Tuvo buen maestro mi madre. Maestro de dulces y cariños que cuando dejó el obrador para casarse, al finalizar la guerra incivil, mi madre siguió asistiendo a la trastienda de don Conrado y doña Julia, aunque sólo fuera para no olvidar aquellos postres de repostería sin fin que, después, cuando empezaron a llegar los chicos, o sea, nosotros, siguió la amistad y el cariño eternos. Era un truco más para pasar aquellos años de hambre y desolación.
Pero no me pidáis la receta de la mermelada de remolacha porque, a parte de ser un negado para figones y tarteras, sólo puse interés en probar las delicias que hacía mamá sobre la mesa camilla de aquella cocina de la calle Astorga donde nos criamos los tres hermanos mayores. Sé que tenía remolacha, que le echaba azúcar y que luego se inventaba unos pastelillos de hojaldre, que tenían figuras diversas.
Lo cierto es que me viene a la memoria esta repostería casera, porque está a punto de iniciarse la campaña azucarera en nuestra ciudad. Y volverán los olores a pulpa mojada, a jarabe dulzón y a otras indelecias que ahora conlleva esta campaña.
Pero yo camino unos cuantos años atrás, cuando los cuarenta del pasado siglo estaban pintando sus postrimerías. Eran años de carros tirados por bueyes y caballerías, que patinaban sus herraduras sobre el adoquinado de la calle Astorga. Y en ese patinaje de resbaletes, era cuando nosotros podíamos hacernos con la materia prima de la mermelada de remolacha, arramplando con algunas de las raíces que caían de aquellos carros desvencijados.
Las remolachas no eran tan enormes como las de ahora. Apenas cuarto y mitad y vas que chutas. Pero suficiente para hacer una molienda, camino de una enorme olla de hierro fundido que perpetuaría después sobre la cocina de carbón, la cocienda y los desespumados constantes que mi madre practicaba para que la mermelada quedara lo más pura posible.
Eran tiempos de miseria, pero también de imaginación. Con aquella remolacha que habías guindado de un carro que ranqueaba por los adoquines de la calle Astorga, cuya fechoría casi ni había que confesarla; un pequeño puñado de azúcar y después una masa trabajada con el rodillo hasta hojaldrarla primorosamente, se hacían unos pasteles que valían de postre y también para merendar.

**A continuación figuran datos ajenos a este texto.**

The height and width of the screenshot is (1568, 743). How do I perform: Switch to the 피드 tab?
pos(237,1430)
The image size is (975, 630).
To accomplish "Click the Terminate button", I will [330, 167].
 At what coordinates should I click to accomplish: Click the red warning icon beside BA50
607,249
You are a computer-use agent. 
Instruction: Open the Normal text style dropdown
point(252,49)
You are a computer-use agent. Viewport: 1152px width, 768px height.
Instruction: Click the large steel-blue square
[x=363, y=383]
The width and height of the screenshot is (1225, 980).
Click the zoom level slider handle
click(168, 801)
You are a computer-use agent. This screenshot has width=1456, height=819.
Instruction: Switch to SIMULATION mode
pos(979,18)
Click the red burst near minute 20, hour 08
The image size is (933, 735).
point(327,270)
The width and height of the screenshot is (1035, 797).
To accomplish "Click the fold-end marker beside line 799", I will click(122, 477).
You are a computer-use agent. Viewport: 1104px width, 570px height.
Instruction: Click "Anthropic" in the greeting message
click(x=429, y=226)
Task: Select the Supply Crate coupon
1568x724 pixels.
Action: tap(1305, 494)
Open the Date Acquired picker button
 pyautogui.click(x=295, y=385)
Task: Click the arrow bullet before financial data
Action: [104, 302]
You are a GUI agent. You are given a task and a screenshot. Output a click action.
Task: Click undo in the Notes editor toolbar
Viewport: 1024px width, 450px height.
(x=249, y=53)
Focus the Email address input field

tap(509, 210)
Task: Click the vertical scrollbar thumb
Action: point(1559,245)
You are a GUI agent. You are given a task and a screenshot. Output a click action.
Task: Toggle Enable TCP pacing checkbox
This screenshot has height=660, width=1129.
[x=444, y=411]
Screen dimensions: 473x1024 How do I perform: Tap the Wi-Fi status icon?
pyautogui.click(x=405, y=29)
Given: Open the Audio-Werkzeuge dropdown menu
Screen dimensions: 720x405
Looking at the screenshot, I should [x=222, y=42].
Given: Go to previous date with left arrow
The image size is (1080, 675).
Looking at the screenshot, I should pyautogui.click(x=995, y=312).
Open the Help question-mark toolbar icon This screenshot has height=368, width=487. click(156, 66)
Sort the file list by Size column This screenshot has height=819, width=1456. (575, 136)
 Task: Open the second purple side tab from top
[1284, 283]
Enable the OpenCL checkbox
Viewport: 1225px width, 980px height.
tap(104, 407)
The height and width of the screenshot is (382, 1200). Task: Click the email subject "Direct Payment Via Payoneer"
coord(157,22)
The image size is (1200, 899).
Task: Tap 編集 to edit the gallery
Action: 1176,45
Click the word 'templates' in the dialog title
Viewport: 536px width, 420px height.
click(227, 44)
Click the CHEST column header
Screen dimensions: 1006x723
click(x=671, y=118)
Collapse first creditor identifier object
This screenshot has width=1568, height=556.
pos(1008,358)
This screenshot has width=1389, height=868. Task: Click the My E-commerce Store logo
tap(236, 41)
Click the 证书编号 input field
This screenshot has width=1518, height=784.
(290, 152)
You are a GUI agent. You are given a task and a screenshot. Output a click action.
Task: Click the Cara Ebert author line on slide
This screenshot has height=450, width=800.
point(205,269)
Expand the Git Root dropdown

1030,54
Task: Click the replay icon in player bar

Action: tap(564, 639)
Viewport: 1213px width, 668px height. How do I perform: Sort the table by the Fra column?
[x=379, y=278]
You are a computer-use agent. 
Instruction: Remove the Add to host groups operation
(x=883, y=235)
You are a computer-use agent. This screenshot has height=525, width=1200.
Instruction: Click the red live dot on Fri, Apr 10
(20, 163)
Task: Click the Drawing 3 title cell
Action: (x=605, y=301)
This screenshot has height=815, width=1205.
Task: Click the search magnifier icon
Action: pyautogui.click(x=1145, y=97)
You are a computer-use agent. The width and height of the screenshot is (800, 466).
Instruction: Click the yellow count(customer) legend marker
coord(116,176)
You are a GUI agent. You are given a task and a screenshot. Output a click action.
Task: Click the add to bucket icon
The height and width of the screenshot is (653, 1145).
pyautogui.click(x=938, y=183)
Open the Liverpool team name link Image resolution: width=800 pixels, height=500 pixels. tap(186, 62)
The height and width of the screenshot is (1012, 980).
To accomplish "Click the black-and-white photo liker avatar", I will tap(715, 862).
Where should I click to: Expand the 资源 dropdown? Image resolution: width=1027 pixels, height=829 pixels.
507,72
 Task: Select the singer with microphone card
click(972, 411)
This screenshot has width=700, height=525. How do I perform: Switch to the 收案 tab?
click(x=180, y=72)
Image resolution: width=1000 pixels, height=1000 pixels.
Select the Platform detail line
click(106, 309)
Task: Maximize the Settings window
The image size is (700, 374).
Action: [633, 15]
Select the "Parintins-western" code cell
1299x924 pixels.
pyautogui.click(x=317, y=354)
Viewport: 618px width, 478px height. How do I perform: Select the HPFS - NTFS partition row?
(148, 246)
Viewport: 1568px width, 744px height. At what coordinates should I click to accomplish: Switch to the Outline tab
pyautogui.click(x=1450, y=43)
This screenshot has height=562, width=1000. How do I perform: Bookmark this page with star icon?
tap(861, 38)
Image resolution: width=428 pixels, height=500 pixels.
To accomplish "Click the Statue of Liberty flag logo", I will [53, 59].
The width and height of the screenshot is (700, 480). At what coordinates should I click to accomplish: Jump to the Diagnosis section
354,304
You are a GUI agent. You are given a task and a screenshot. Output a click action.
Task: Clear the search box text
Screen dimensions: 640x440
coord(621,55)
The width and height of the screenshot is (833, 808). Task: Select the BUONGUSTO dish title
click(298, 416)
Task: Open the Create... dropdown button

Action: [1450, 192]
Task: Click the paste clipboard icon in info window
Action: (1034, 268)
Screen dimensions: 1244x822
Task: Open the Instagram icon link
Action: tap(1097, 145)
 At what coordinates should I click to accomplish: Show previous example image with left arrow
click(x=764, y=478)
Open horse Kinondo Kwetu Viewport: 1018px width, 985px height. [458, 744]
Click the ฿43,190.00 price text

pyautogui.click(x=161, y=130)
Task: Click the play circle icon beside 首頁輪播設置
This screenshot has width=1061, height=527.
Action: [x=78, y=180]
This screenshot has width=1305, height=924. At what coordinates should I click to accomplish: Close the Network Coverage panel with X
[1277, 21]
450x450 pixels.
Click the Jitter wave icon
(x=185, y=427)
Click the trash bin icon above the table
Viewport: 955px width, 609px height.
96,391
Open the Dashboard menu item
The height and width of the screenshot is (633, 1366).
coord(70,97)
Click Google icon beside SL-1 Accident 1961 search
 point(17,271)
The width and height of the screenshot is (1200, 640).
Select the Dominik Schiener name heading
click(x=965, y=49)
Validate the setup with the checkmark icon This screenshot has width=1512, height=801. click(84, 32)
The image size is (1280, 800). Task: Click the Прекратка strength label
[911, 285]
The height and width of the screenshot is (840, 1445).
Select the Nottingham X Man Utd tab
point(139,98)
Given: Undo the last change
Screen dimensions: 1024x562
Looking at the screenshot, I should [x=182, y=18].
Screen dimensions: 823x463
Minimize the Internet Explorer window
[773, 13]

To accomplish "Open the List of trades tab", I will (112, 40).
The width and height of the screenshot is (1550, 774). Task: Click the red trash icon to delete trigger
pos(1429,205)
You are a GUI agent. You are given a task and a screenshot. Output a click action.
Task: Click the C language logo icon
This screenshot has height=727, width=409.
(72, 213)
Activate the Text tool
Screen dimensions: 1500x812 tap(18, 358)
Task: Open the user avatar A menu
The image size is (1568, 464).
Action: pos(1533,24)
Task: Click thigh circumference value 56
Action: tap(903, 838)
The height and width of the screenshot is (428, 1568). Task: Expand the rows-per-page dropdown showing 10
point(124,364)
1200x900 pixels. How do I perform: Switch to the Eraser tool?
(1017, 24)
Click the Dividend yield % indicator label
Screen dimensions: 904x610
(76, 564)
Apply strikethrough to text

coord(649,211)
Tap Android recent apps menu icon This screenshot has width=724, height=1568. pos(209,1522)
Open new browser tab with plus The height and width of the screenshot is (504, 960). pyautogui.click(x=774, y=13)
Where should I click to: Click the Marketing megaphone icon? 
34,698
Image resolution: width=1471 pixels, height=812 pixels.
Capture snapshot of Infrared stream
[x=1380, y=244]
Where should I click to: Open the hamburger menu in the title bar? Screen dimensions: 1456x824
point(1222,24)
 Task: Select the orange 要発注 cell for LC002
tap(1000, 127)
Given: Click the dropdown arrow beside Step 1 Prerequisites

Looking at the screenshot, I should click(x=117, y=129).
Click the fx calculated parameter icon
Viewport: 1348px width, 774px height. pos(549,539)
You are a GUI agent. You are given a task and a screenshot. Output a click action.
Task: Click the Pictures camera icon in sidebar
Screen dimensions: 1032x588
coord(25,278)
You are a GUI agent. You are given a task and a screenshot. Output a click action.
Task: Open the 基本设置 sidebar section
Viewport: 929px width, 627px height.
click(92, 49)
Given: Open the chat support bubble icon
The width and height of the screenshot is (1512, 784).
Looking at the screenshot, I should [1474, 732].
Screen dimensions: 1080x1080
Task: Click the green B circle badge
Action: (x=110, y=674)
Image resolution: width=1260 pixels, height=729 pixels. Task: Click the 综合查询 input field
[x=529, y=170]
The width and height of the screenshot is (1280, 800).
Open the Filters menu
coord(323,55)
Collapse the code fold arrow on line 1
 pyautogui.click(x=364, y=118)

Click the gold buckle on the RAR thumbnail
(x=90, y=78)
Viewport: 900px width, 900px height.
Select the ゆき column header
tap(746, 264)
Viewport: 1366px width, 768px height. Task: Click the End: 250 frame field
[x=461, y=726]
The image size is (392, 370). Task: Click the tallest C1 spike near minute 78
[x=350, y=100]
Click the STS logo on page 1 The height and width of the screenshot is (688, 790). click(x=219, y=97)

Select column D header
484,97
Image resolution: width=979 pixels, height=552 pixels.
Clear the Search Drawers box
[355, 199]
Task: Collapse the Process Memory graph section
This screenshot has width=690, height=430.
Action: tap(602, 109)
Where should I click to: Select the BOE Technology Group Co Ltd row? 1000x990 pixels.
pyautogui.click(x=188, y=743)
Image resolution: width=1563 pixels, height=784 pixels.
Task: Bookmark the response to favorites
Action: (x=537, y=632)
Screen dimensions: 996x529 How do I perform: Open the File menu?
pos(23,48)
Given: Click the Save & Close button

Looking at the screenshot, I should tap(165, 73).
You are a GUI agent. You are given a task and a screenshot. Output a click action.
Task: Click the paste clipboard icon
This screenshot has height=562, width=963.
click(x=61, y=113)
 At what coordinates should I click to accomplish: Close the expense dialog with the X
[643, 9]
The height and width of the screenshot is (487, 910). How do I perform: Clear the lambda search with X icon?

Pero todo esto son batallitas de un setentón que vivió varios años en la calle Astorga y le vienen a la memoria, en estas fechas, aquellas aventuras culinarias que compartíamos con mamá, alrededor de la mesa camilla, haciendo pasteles y melindres caseros, pero con mucho sabor comercial. Además, los caminos de la remolacha han cambiado, así como el transporte. Y aquellas setenta u ochenta toneladas de campaña, se han convertido en casi un millón. Aunque este año hayan mermado la mitad por causa de la tardanza en la siembra. Nunca llueve a gusto de todos.